DIRECTION: Copy out the lines of the records word for word, beginning with the line that contains "Where should I click to: Choose" and going on through the end of the records. Please leave the pictures out of your answer.

(Entries drawn from a collection)
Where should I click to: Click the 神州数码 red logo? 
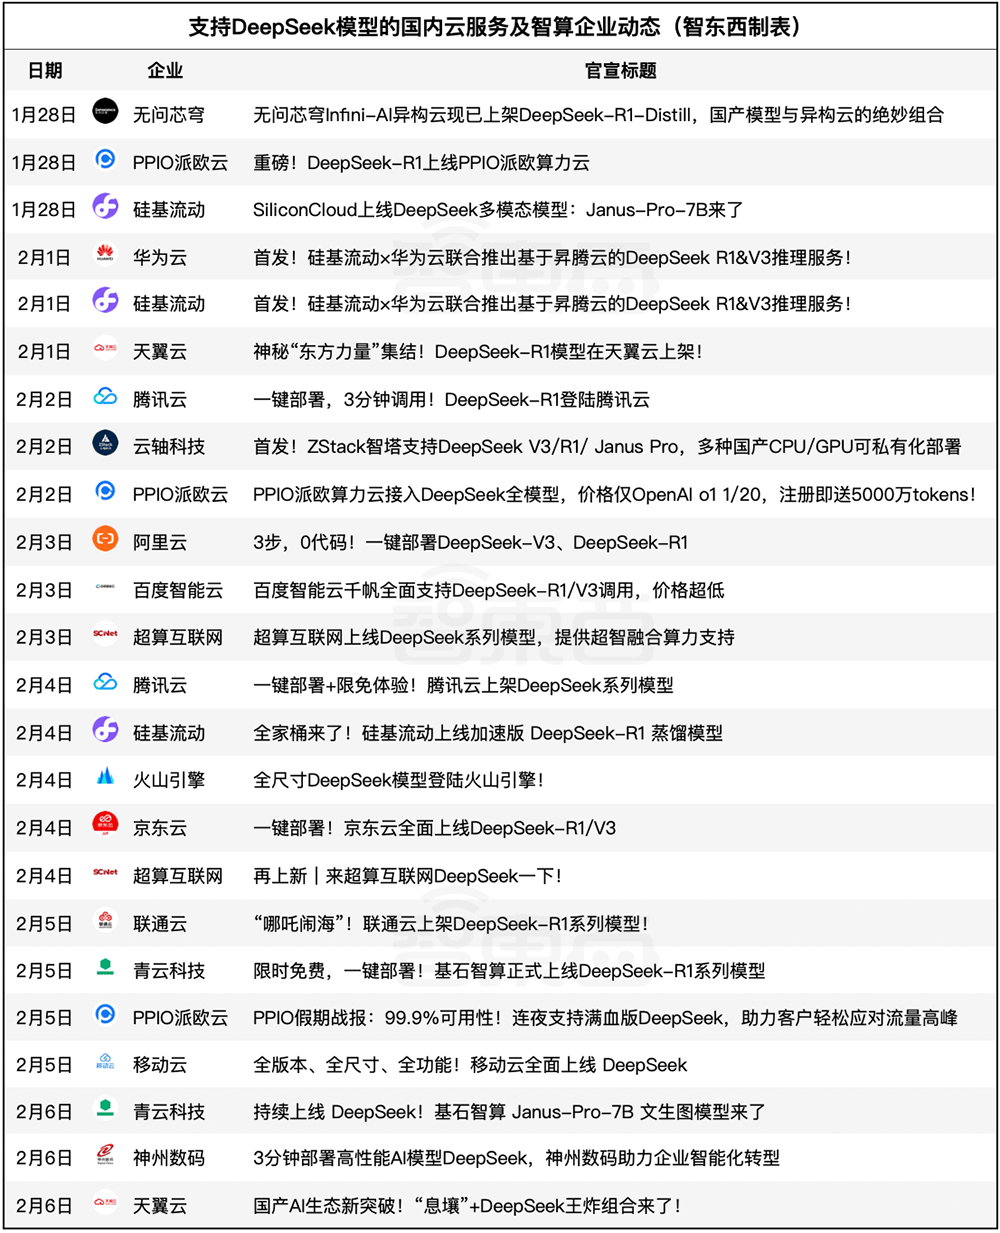[x=105, y=1156]
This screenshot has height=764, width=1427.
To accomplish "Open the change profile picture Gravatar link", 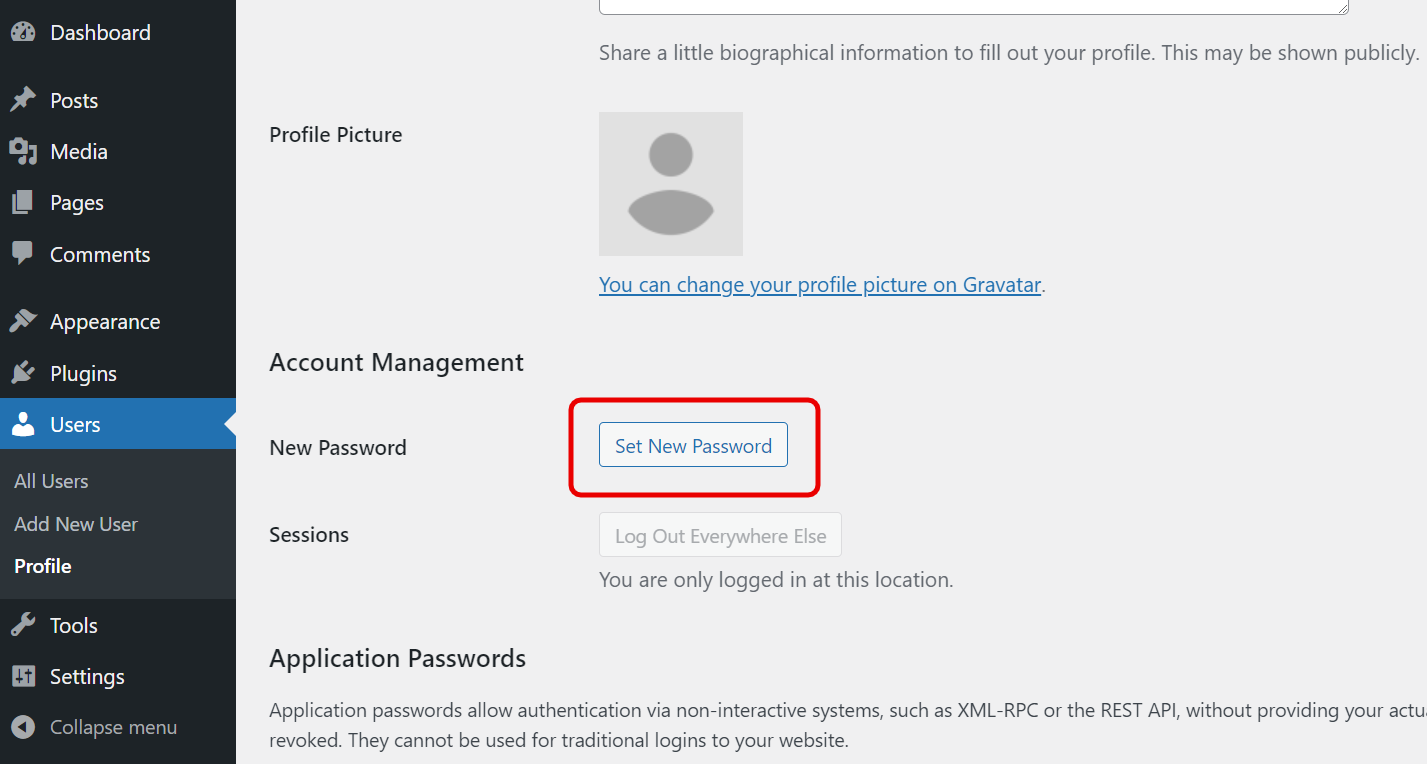I will [820, 285].
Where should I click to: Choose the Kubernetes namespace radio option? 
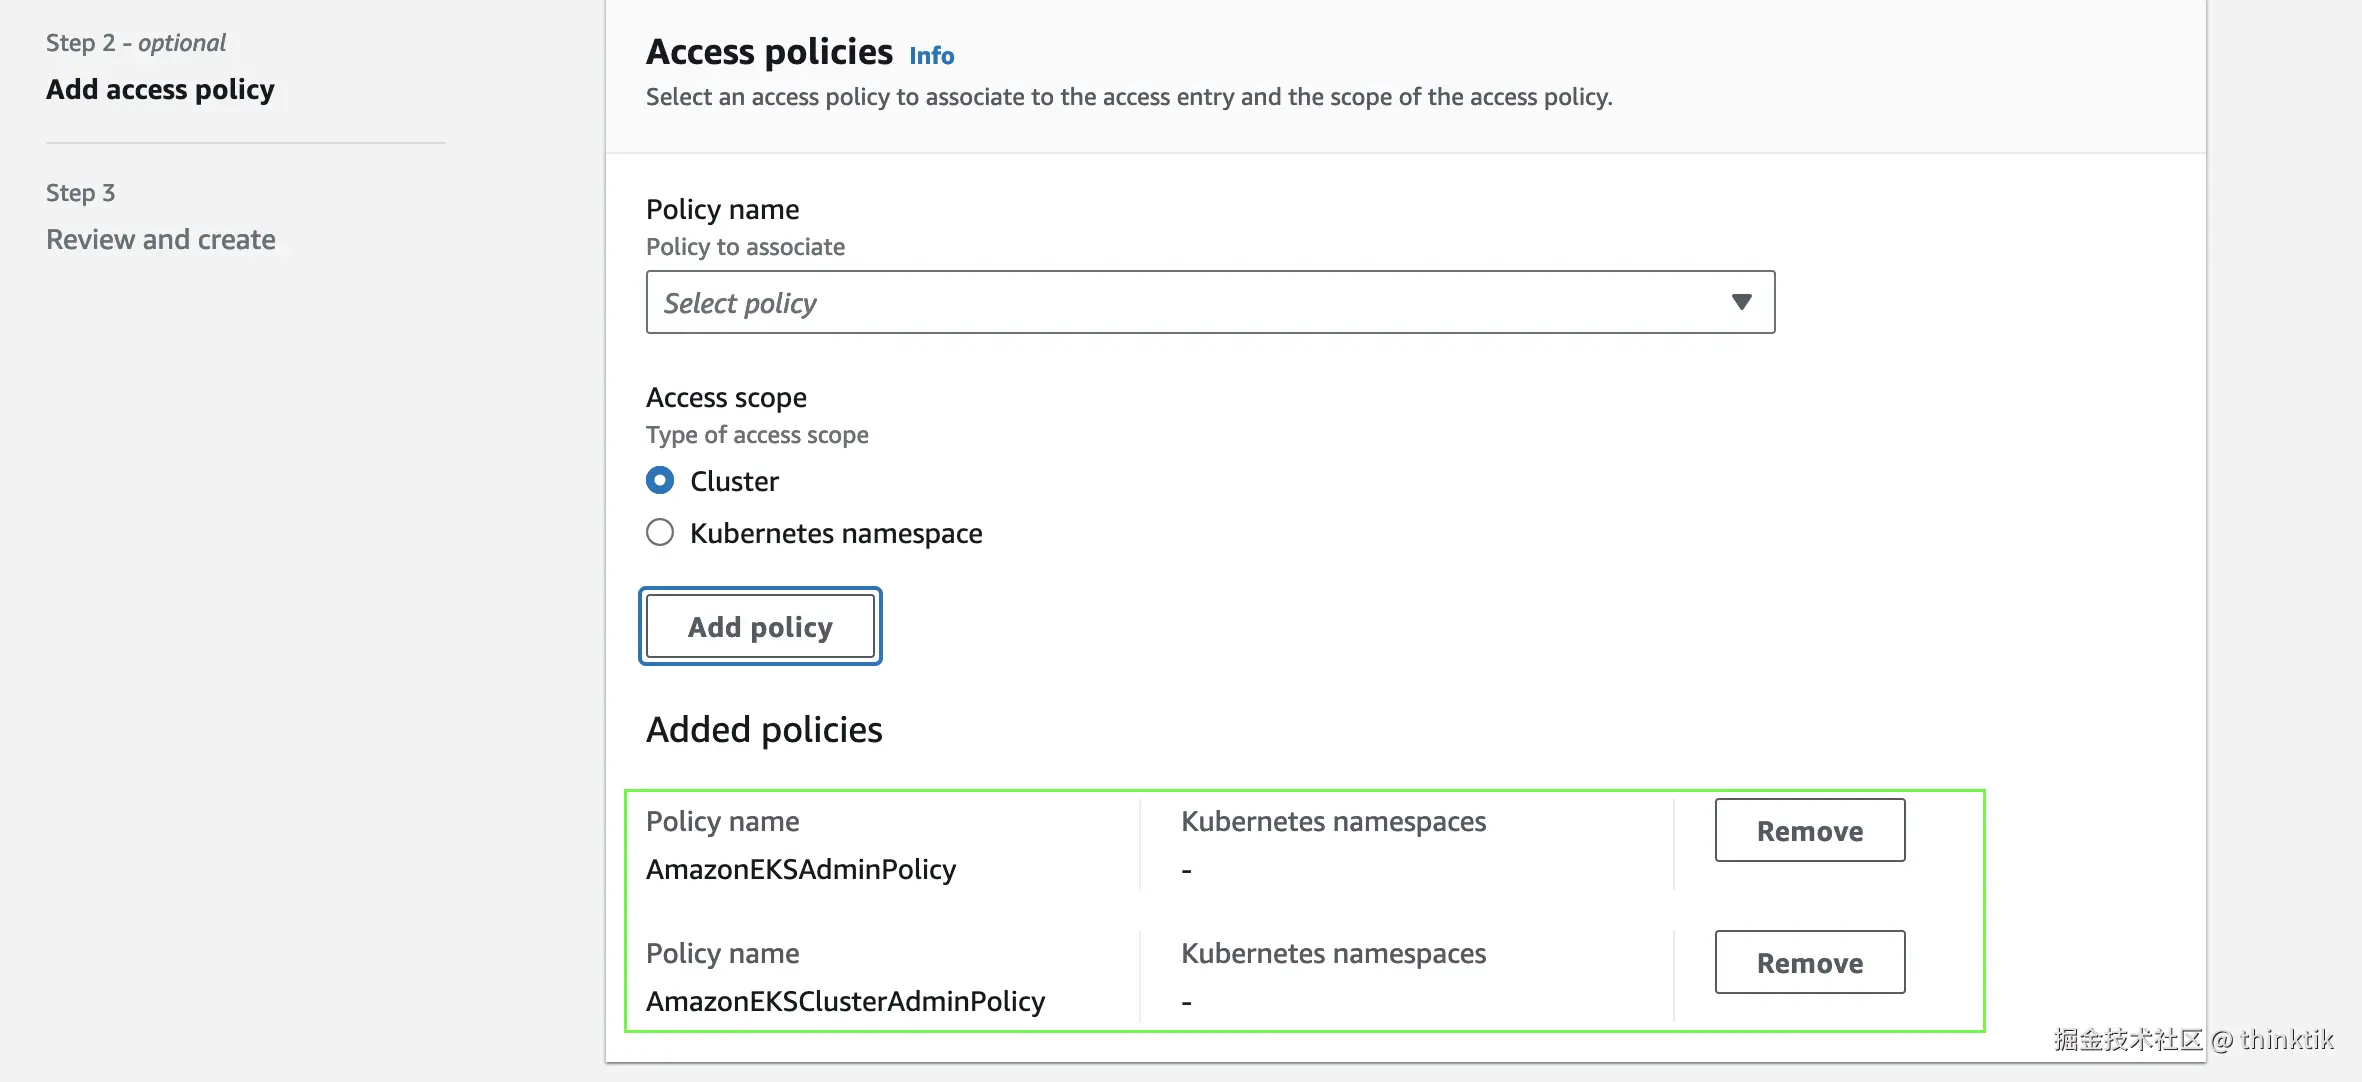[x=660, y=532]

TASK RESULT:
Where should I click to: Choose the Kubernetes namespace radio option? 
[x=660, y=532]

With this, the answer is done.